My Watson year is now officially over, unbelievably enough! The Returning Fellows conference at Carleton College in Minnesota just closed this morning. It was incredible to connect with the other 39 fellows who have been pursuing the projects they were passionate about all over the world over the past year. Many fascinating people, projects, and stories, which I will cover in a future post.

For now, I wanted to share my final presentation, which was supposed to be a 10-minute summary of my experiences of the year. A 60-photo slideshow accompanied the below speech I read, which I will post once I shrink all the images to upload.

“While I was an environmental activist in college, I became convinced that the solutions to the global crises we are facing could only be achieved on a local level. In the course of my community environmental activism, I heard about the ecovillage movement that pursues this grassroots vision for sustainability.

My Watson was called “Holistic Environmentalism: Community Approaches to Sustainability.” By holistic environmentalism, I mean ways of life that are ecologically, economically, socially, culturally, and spiritually/psychologically sustainable all at once. For the past year, I have been living in communities where people are trying to live lives that are more connected to themselves, each other, and nature.

I have found that no one ecovillage has successfully integrated all the aspects of holistic sustainability. However, each place has its area of specialty or “one piece of the puzzle.” When these pieces are taken together, a sense of what is necessary for combining the component parts of sustainability into a cohesive whole begins to crystallize.
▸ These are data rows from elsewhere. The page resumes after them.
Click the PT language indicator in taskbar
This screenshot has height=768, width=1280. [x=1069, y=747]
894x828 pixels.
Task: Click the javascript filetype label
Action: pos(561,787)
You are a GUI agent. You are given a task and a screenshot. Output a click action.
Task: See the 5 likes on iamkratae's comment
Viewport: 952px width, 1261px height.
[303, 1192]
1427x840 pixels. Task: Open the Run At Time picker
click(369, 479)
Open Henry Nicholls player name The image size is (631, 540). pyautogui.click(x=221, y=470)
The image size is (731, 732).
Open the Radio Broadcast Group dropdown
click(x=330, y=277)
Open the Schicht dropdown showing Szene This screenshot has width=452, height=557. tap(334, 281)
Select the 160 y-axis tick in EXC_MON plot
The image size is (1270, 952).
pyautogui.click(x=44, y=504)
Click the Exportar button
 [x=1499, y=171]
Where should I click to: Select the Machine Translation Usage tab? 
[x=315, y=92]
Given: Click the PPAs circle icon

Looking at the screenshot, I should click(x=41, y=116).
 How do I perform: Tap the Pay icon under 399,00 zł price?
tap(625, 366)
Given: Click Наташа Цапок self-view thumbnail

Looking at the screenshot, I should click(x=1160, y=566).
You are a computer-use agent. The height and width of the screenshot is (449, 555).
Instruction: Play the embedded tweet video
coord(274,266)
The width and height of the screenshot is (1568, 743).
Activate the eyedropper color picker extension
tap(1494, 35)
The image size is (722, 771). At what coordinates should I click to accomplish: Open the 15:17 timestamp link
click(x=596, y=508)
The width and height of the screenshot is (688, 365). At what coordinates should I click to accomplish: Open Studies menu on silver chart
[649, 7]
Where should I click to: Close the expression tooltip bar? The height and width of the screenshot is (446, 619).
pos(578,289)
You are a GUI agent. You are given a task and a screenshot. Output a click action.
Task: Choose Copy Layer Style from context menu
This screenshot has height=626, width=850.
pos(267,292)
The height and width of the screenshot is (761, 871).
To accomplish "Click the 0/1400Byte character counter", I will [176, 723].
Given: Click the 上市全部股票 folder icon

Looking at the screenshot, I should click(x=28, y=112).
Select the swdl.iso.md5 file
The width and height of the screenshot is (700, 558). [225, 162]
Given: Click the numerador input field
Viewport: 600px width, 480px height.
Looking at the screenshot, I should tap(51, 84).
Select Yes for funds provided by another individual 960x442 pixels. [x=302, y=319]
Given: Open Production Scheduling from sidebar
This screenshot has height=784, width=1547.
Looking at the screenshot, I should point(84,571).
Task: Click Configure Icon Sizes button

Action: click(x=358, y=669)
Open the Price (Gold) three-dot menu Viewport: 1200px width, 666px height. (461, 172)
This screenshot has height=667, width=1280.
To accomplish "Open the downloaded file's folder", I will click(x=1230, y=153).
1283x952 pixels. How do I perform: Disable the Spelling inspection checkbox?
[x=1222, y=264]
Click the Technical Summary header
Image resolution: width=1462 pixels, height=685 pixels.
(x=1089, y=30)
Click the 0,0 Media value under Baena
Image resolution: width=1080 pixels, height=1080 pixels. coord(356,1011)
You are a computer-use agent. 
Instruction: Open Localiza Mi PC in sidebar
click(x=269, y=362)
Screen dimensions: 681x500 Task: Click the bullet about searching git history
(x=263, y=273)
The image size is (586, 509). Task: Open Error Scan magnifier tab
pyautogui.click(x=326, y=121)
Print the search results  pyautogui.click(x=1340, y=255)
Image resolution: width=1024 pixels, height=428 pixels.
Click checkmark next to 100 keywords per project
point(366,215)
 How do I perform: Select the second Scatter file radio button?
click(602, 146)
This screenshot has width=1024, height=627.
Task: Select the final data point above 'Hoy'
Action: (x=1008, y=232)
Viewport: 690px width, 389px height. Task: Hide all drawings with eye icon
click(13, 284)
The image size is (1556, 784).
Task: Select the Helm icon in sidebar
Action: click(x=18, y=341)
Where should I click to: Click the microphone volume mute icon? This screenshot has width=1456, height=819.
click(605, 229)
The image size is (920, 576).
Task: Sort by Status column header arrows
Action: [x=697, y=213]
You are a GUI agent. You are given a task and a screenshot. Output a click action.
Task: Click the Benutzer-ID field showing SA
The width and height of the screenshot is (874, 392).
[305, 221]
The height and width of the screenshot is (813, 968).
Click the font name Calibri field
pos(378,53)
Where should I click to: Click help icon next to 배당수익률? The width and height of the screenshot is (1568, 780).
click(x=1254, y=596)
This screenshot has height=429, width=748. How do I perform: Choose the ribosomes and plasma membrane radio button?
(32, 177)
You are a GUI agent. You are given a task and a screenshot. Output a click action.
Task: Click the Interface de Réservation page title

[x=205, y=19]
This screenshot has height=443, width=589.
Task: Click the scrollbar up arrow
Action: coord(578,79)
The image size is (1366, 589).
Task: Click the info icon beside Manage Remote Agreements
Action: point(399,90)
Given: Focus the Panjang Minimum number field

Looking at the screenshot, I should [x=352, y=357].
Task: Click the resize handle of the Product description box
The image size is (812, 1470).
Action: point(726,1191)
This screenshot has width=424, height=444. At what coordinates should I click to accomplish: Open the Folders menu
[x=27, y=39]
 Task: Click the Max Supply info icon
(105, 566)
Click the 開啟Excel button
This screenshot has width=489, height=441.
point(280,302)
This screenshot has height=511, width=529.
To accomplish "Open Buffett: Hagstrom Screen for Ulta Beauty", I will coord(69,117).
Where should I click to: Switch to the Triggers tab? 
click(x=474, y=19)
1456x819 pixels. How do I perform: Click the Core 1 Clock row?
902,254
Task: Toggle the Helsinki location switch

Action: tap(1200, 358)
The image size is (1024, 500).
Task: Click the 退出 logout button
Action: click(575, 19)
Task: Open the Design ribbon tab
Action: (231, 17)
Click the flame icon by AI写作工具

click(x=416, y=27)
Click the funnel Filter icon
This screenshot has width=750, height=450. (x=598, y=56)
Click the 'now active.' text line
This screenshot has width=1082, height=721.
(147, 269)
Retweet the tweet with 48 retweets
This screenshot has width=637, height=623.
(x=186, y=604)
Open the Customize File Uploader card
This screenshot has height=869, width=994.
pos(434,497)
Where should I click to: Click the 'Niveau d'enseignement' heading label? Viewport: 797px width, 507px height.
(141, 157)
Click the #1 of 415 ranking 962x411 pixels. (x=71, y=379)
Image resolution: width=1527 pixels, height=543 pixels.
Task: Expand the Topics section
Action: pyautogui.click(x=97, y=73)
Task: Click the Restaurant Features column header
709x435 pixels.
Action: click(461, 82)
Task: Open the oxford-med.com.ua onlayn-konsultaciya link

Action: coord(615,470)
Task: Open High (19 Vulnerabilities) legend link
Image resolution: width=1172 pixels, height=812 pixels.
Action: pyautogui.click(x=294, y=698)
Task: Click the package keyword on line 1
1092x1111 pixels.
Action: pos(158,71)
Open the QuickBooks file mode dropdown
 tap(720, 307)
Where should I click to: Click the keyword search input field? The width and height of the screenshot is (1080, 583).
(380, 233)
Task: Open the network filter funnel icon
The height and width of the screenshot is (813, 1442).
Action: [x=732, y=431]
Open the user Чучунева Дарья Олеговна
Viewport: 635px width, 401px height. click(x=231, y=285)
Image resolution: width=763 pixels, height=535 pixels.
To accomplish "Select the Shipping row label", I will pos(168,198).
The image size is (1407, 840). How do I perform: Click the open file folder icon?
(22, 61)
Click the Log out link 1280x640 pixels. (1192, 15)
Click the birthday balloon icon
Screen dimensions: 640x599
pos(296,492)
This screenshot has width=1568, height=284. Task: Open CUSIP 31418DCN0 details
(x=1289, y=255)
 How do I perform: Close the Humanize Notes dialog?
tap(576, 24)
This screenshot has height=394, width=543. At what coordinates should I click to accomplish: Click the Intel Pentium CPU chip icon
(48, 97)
Along the way, one of the most crucial lessons I’ve learned is that “sustainability” is not the best word for what the environmental movement is seeking. Once I was asked the question: “why do you want to live sustainably?” This was fairly disarming, as I had taken sustainable living to be an obvious goal given our global environmental predicaments.

Upon reflection, I came to realize that living sustainably is necessary but not sufficient as a goal for human life. If someone asked how your relationship is going, for example, you would hardly want to answer “well, it’s pretty sustainable.” Is “sustainable” life really what we are seeking? If so, what is it we are seeking to sustain – the current consumer lifestyle, just stretched over millennia? Though sustainability has become the buzzword of the environmental movement, it does not qualitatively describe the kind of life we want on this planet.

In my opinion, and in the opinion of most ecovillagers, consumerism is a state of being that does not represent the realization of human potential. Based on my experiences this year, I’ve come up with a different notion for what the sustainability movement is seeking to articulate and achieve, which I call vibrancy. I define vibrancy as living life fully amongst life lived fully, or to experience all aspects of human being in healthy social and natural environments.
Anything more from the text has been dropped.